With a polling-based approach (Lovable or V0), the notification fires within the cron interval — typically 15–60 minutes after the price changes. For most e-commerce apps, 30-minute latency is acceptable. If your products have flash sales where prices change and sell out within minutes, you need a Supabase Realtime trigger on the price column that fires the evaluation immediately on every price update, which requires custom development.

### Can I set a price alert without creating an account?

Not with this architecture — price alerts are stored in the database linked to a user_id, which requires authentication to persist across sessions. You could implement a guest alert using a browser cookie and email address only, but the alert would be lost if the user clears cookies. The standard pattern is to require a lightweight account creation (email/password or Google OAuth) before setting an alert, since most users who want to track prices are willing to create a free account.

### Will the alert fire for a small price drop of just $1?
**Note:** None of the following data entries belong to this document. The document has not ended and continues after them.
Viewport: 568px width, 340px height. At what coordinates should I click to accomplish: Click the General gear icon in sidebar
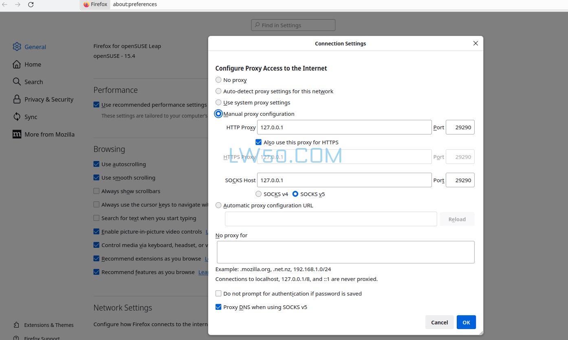(x=17, y=47)
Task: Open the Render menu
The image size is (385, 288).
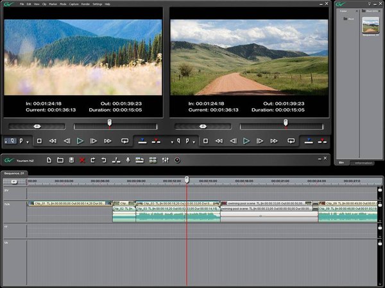Action: (85, 4)
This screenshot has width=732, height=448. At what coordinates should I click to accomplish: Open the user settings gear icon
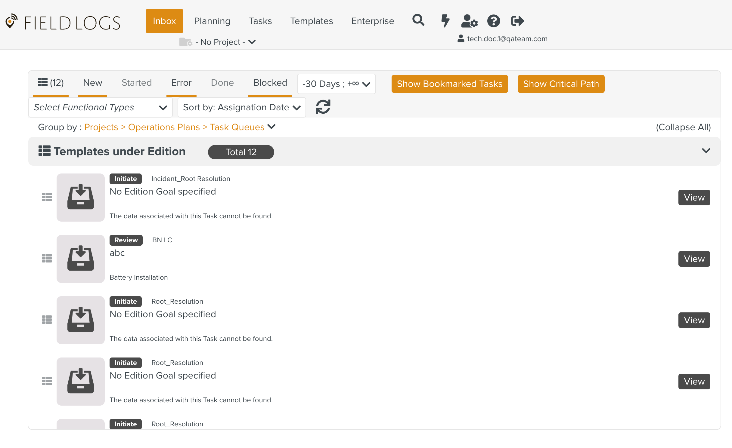469,21
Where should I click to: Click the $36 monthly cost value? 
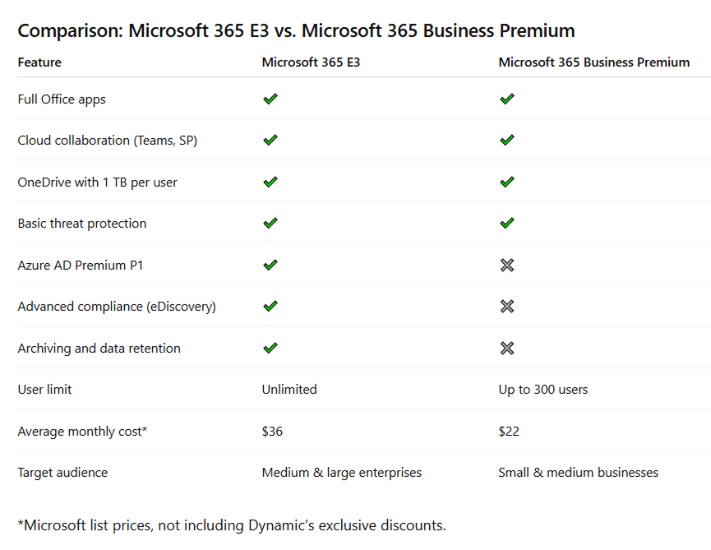[x=272, y=431]
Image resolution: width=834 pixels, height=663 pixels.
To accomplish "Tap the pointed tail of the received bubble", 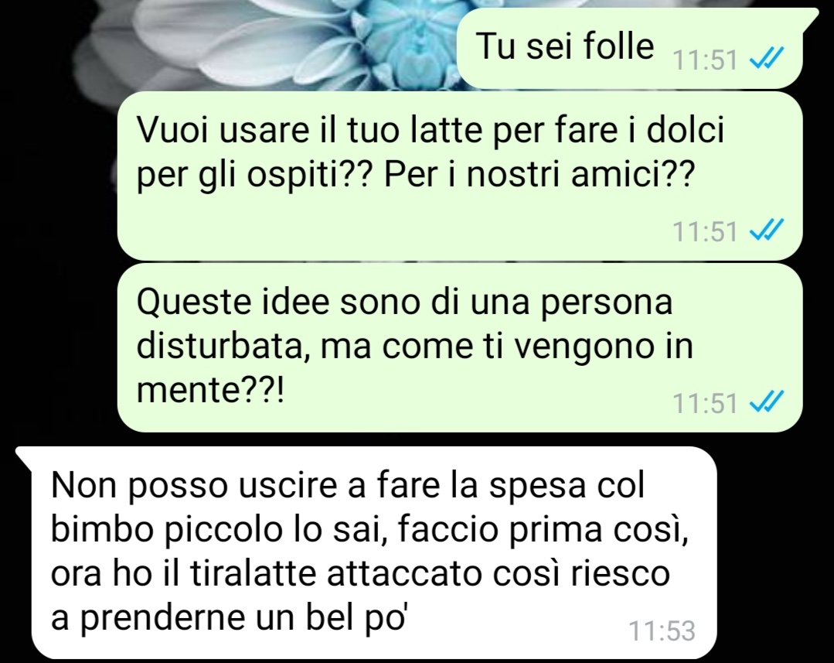I will (24, 454).
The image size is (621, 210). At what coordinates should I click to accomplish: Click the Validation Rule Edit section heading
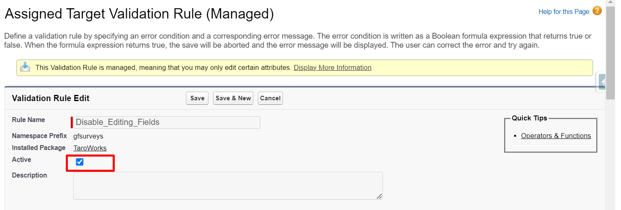51,98
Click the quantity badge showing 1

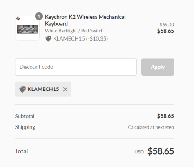[39, 16]
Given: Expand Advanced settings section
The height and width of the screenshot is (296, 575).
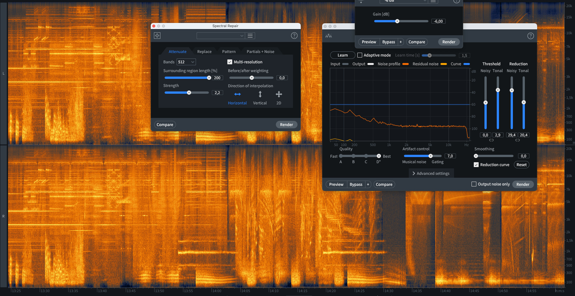Looking at the screenshot, I should [431, 174].
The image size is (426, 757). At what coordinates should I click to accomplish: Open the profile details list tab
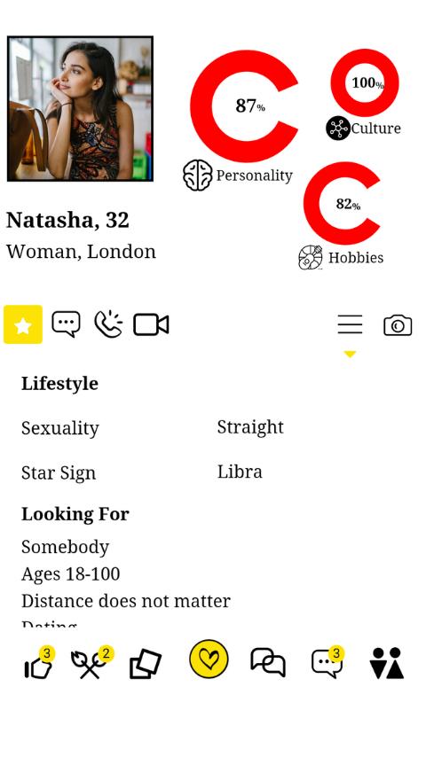pyautogui.click(x=350, y=324)
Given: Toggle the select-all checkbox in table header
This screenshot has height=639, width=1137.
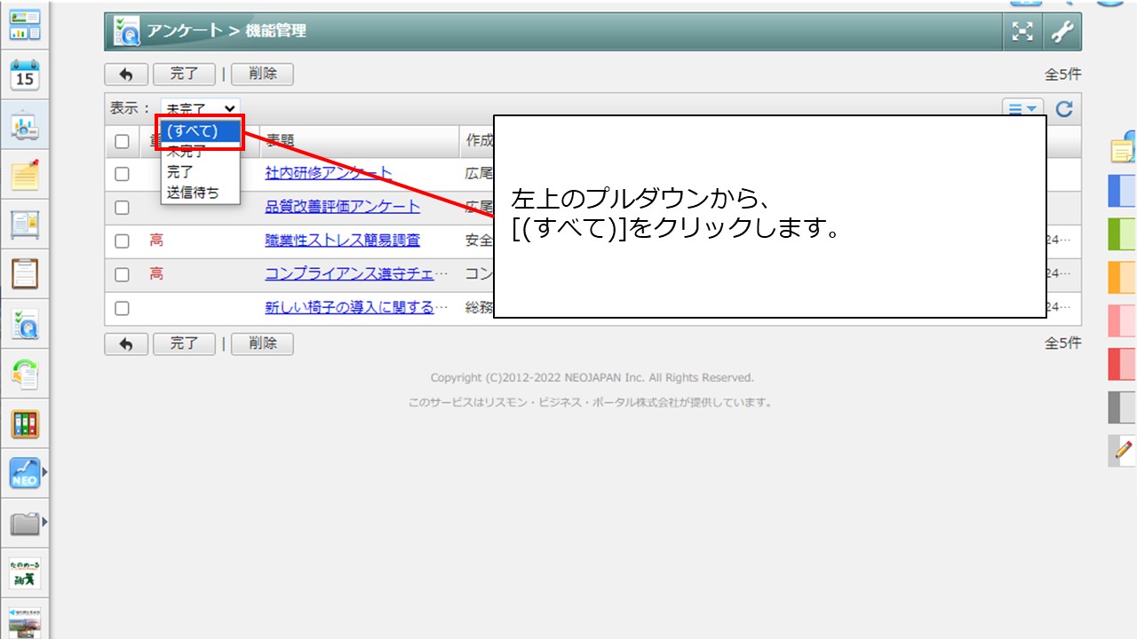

Yes — the alert fires whenever current_price <= target_price, regardless of the size of the drop. If you want to prevent alerts for trivially small drops (e.g., only notify on drops of 5% or more), add a minimum_discount_pct column to the price_alerts table and add a condition in the evaluation query: AND (original_price - current_price) / original_price >= minimum_discount_pct. Store the original_price at alert creation time as a reference point.
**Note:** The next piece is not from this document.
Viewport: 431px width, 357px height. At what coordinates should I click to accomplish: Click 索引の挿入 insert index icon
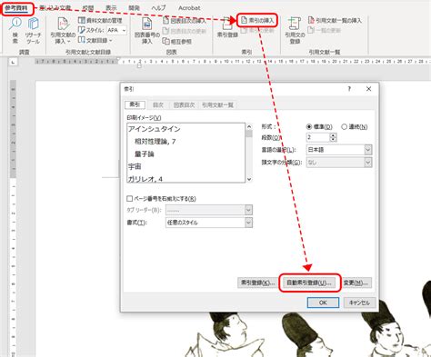pos(257,20)

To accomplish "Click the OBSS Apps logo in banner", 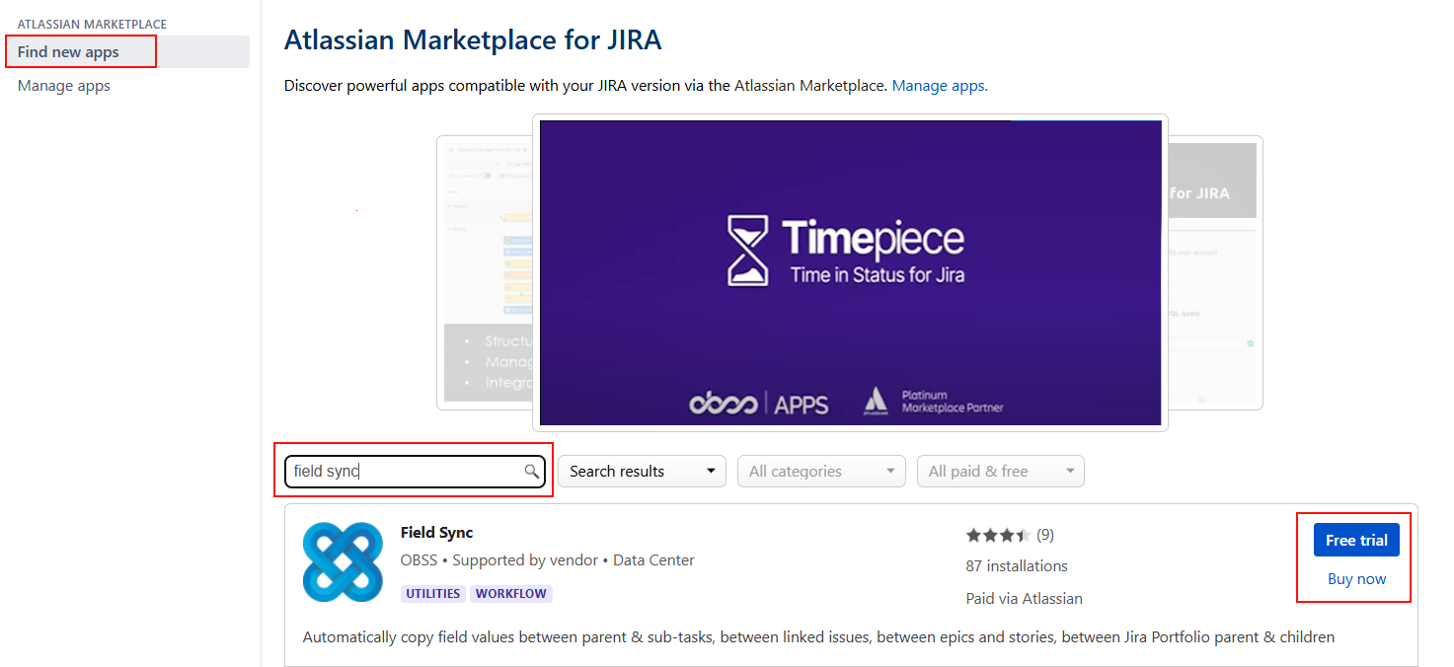I will pos(758,403).
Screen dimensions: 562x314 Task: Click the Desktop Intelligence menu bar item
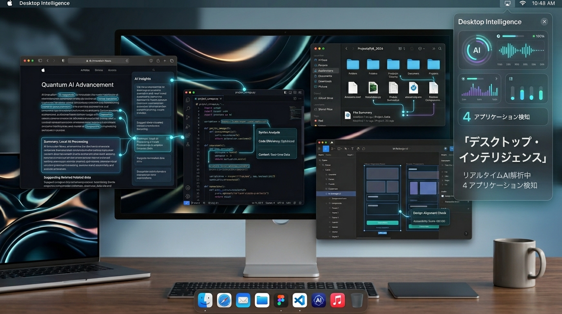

### What if the product goes out of stock before the price drops?

When the product becomes unavailable (is_available = false on the products table), the monitoring job should pause the alert (set is_active = false) but not delete it. Show an 'Out of stock' badge on the alert card in the management screen. When the product comes back in stock, automatically resume the alert (set is_active = true) — this creates a better experience than forcing users to recreate their alert when stock returns.

### Can I set alerts on multiple products at once?
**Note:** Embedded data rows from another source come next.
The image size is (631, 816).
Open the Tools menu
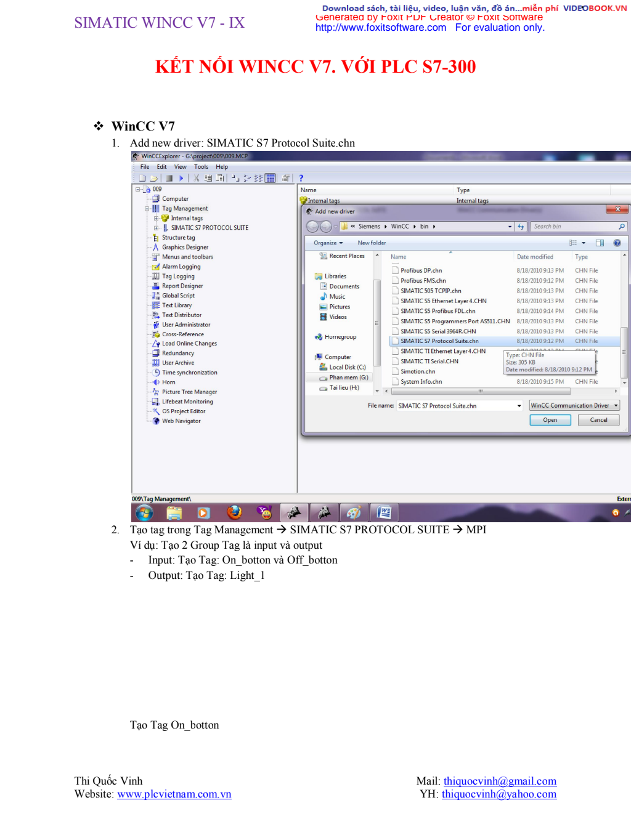coord(201,167)
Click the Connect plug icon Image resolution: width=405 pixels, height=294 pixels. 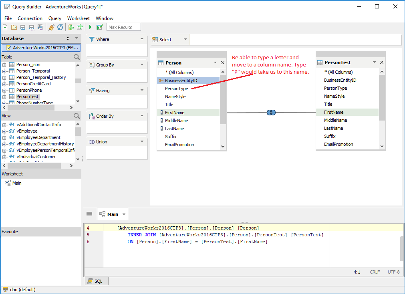(x=51, y=27)
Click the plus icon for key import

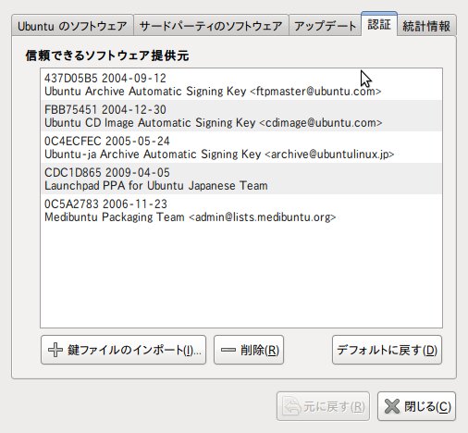[55, 350]
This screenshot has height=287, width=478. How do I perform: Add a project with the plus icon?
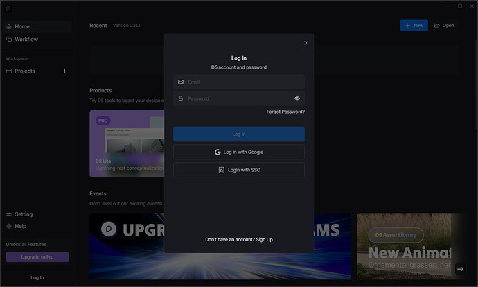tap(64, 71)
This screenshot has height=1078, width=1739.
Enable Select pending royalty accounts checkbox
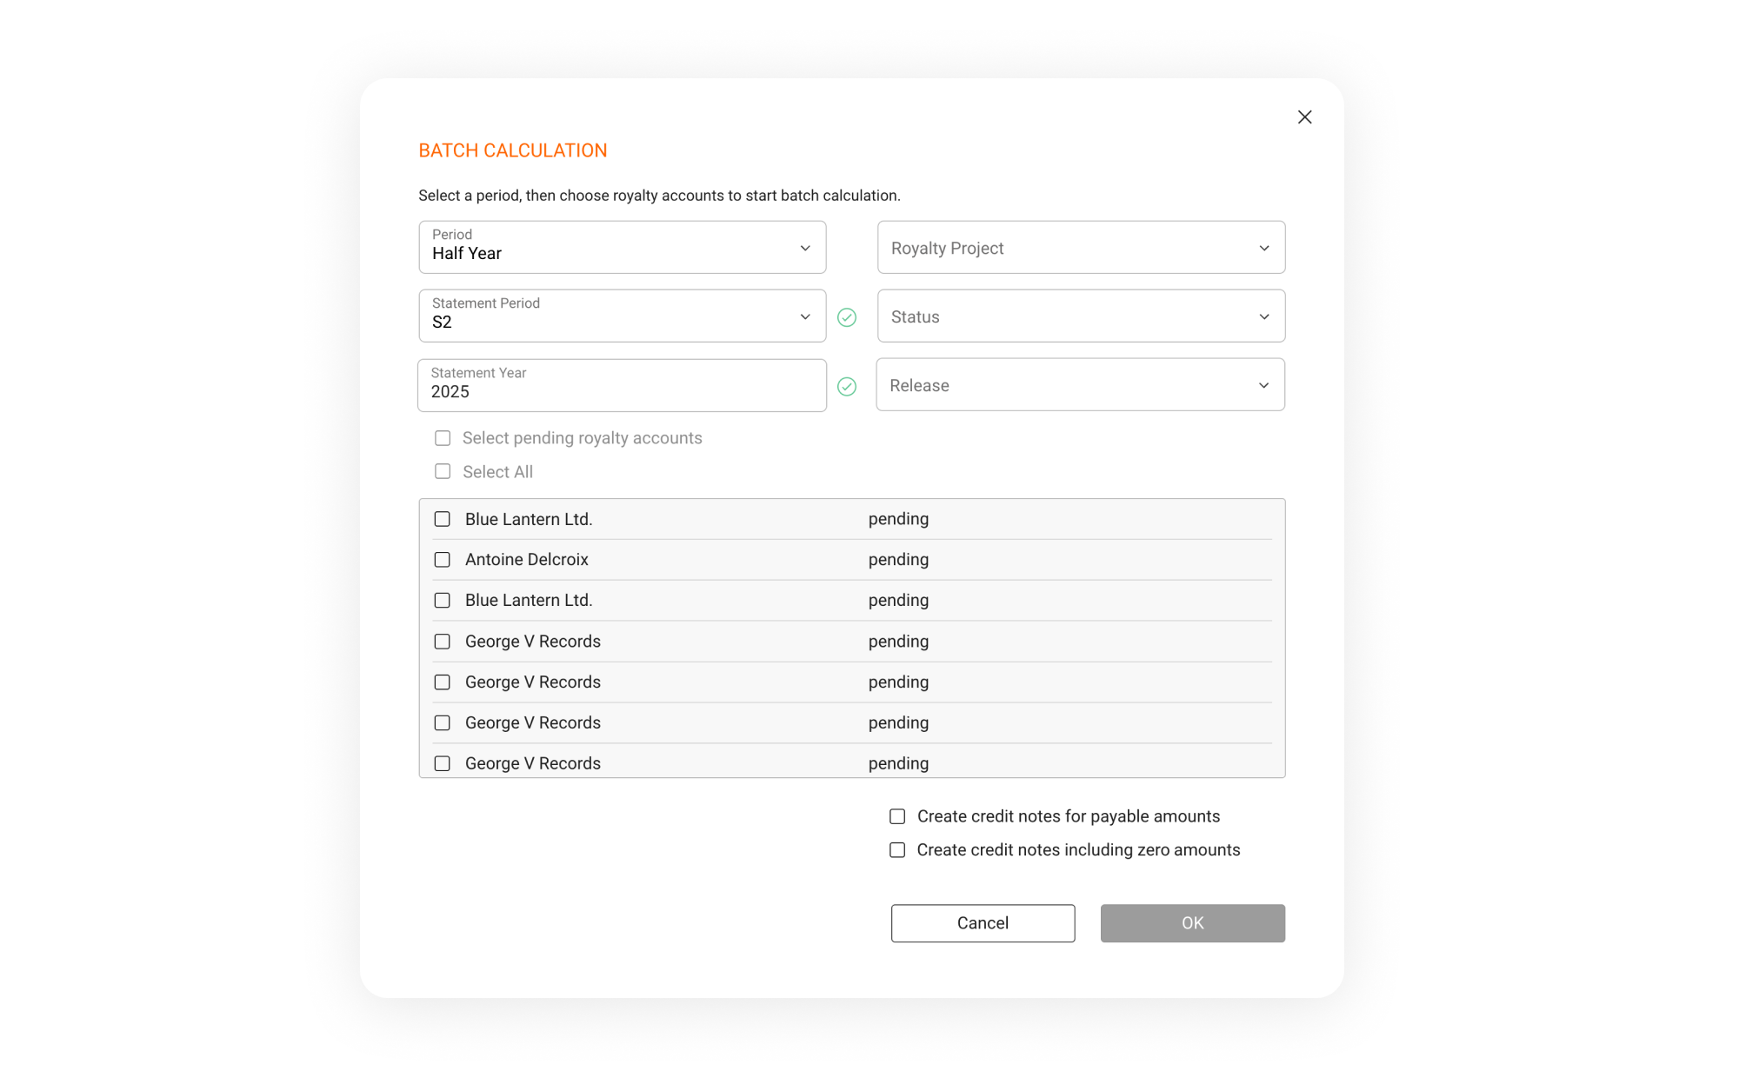click(x=443, y=438)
That depends on the UI you build. The standard pattern is one alert per product — users set an alert on each product detail page individually. You could add a 'bulk alert' feature on a wishlist or cart page that sets a 10% discount alert on all items in one action. Each alert is stored as a separate row in price_alerts, so the backend handles multiples natively.

### Do alerts expire automatically?

Yes, in the schema above, expires_at defaults to 90 days from creation. A nightly cleanup query (or pg_cron job) sets is_active = false for all rows where expires_at < NOW(). The expiry date is visible on the alert management screen, and users can edit it to extend it. 90 days covers most seasonal shopping cycles while keeping the active alert table clean.

### How do I cancel all my price alerts at once?

Add a 'Clear all alerts' button on the alert management page that runs UPDATE price_alerts SET is_active = false WHERE user_id = auth.uid(). For users who want to permanently delete rather than just pause, add a 'Delete all' button that runs DELETE FROM price_alerts WHERE user_id = auth.uid(). Give the delete action a confirmation dialog — this action is not reversible.

### Does this work on mobile apps too?

Yes — the Supabase backend works identically for both web and mobile. On mobile Flutter apps, replace browser push (VAPID/web-push) with Firebase Cloud Messaging (firebase_messaging package), which delivers push notifications to iOS and Android even when the app is fully closed. The price_alerts database schema, the cron monitoring job, and the email delivery via Resend work identically on both platforms.